Pharmacokinetics of Oseltamivir in Newborns and Infants

Oseltamivir dosing in infants < 3 months of age is based on a single pharmacokinetic study in 20 infants from a single center. This dataset is limited by a lack of robustness, because only 1 sample was collected from each participant. The investigators obtained two blood samples each from infants receiving oseltamivir after obtaining informed consent from the infant's parents. The investigators propose to analyze the blood samples to determine the amount of oseltamivir in the infant's blood. Measurement of these values will increase the understanding of the absorption and elimination of oseltamivir in preterm and term infants, and improve our ability to provide the correct doses to this high risk population.

Study Overview

• Status: Completed
• Conditions: Prematurity of Fetus
• Intervention / Treatment: Drug: Oseltamivir

• Study Type: Observational
• Enrollment (Actual): 19

Contacts and Locations

Study Locations

• United States
  • Missouri
    • St. Louis, Missouri, United States, 63110
      • St. Louis Children's Hosptial

Participation Criteria

Eligibility Criteria

• Ages Eligible for Study: No older than 6 months (Child)
• Accepts Healthy Volunteers: No
• Genders Eligible for Study: All

• Sampling Method: Non-Probability Sample

Study Population

One infant in the Neonatal Intensive Care Unit (NICU) at St. Louis Children's Hospital experienced respiratory decompensation and tested positive for influenza virus type A by fluorsescent antibody stain performed on a nasopharyngeal swab. This infant received treatment doses of oseltamivir. Subsequently, 27 other infants received oseltamivir prophylaxis for exposure to influenza virus type A. Exposed infants were those who shared a primary medical team, nursing care, respiratory therapist, physical therapist, or occupational therapist with the influenza A positive infant. Prophylaxis was deemed necessary by the attending neonatologist after consultation with the Infectious Diseases Division of the Department of Pediatrics at the Washington University School of Medicine.

Description

Inclusion Criteria:

• All neonates and infants in the NICU at St. Louis Children's Hospital who received oseltamivir for treatment of or exposure to influenza virus type A were considered eligible for this study.

Study Plan

How is the study designed?

Design Details

• Observational Models: Cohort
• Time Perspectives: Prospective

Number of groups / cohorts

1

Cohorts and Interventions

Group / Cohort

Intervention / Treatment

Oseltamivir exposure; One infant in the Neonatal Intensive Care Unit (NICU) at St. Louis Children's Hospital experienced respiratory decompensation and tested positive for influenza virus type A by fluorescent antibody stain performed on a nasopharyngeal swab. This infant received treatment doses of oseltamivir. Subsequently, 27 other infants received oseltamivir prophylaxis for exposure to influenza virus type A. Exposed infants were those who shared a primary medical team, nursing care, respiratory therapist, physical therapist, or occupational therapist with the influenza A positive infant. Prophylaxis was deemed necessary by the attending neonatologist after consultation with the Infectious Diseases Division of the Department of Pediatrics at the Washington University School of Medicine.
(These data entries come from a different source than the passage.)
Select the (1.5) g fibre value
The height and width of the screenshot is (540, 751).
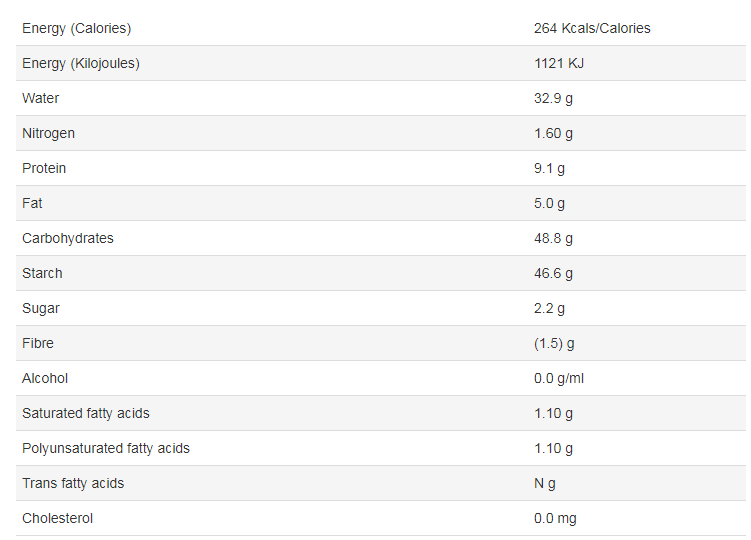click(x=555, y=343)
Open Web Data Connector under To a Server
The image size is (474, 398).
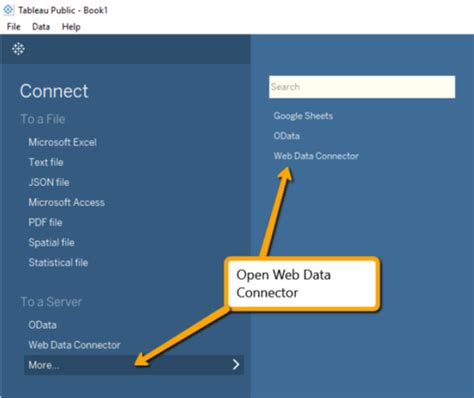(x=74, y=345)
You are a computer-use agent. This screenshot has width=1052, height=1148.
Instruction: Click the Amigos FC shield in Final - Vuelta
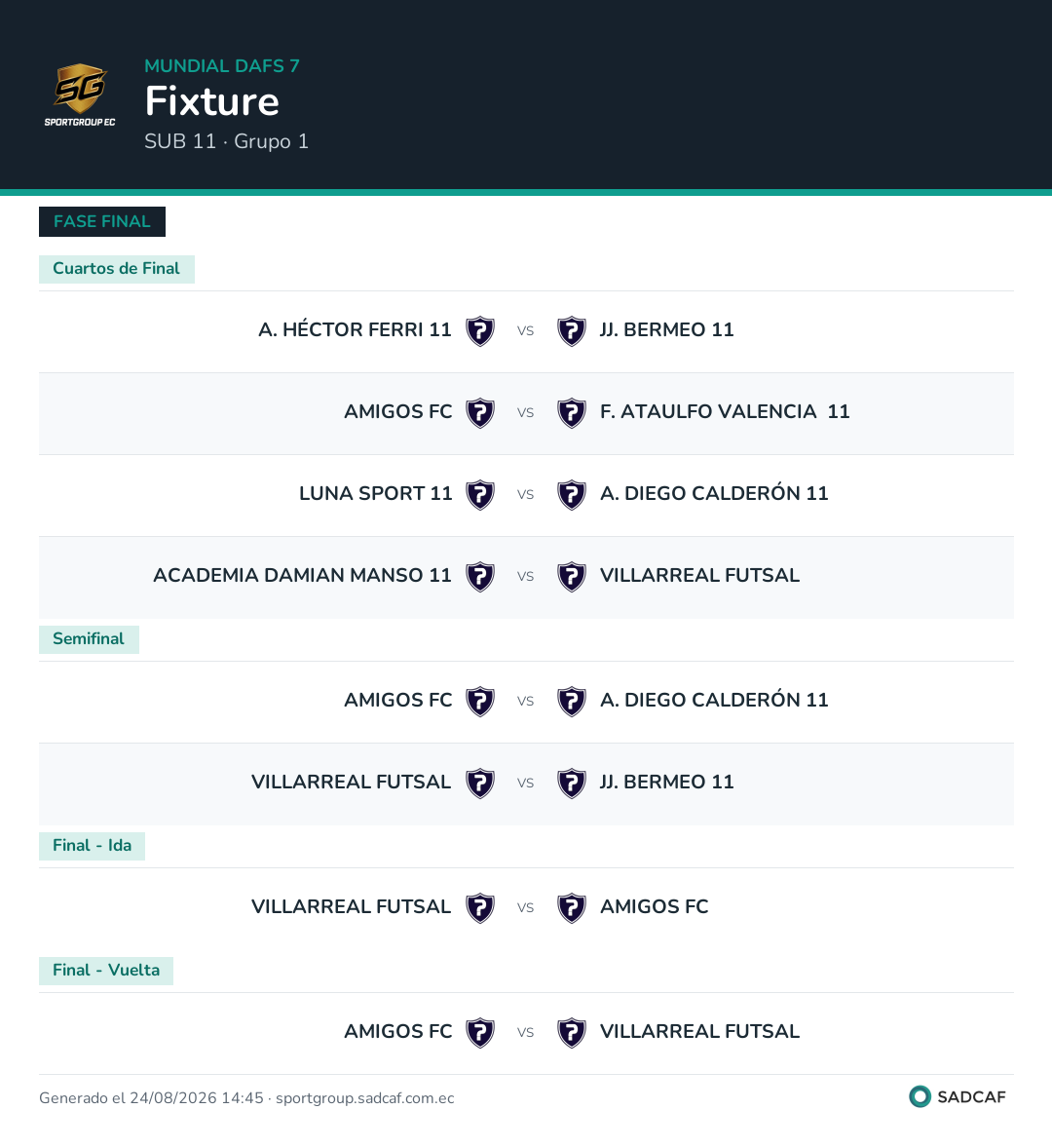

Drug: Oseltamivir; Treatment dose was oseltamivir 3 mg/kg/dose by mouth (PO) twice daily. Prophylactic dose was oseltamivir 1 mg/kg/dose PO once daily to infants < 28 weeks postmenstrual age (PMA), 1 mg/kg/dose PO twice daily to infants 28 - 38 weeks PMA, and 3 mg/kg/dose PO once daily to infants > 38 weeks PMA. Dosing in infants < 28 weeks PMA was chosen based on unpublished data from Acosta et al. This data was obtained from phone contact with Dr. Peter Gal, co-author of the study. Dosing in infants 28 - 38 weeks PMA was chosen based on published data from Acosta et al.1 Dosing in infants > 38 weeks PMA and less than 3 months postnatal age was chosen based on data from Kimberlin et al. Dosing in infants > 38 weeks PMA and greater than 3 months postnatal age was per the recommendations of the Advisory Committee on Immunization Practices of the United States Department of Health and Human Services.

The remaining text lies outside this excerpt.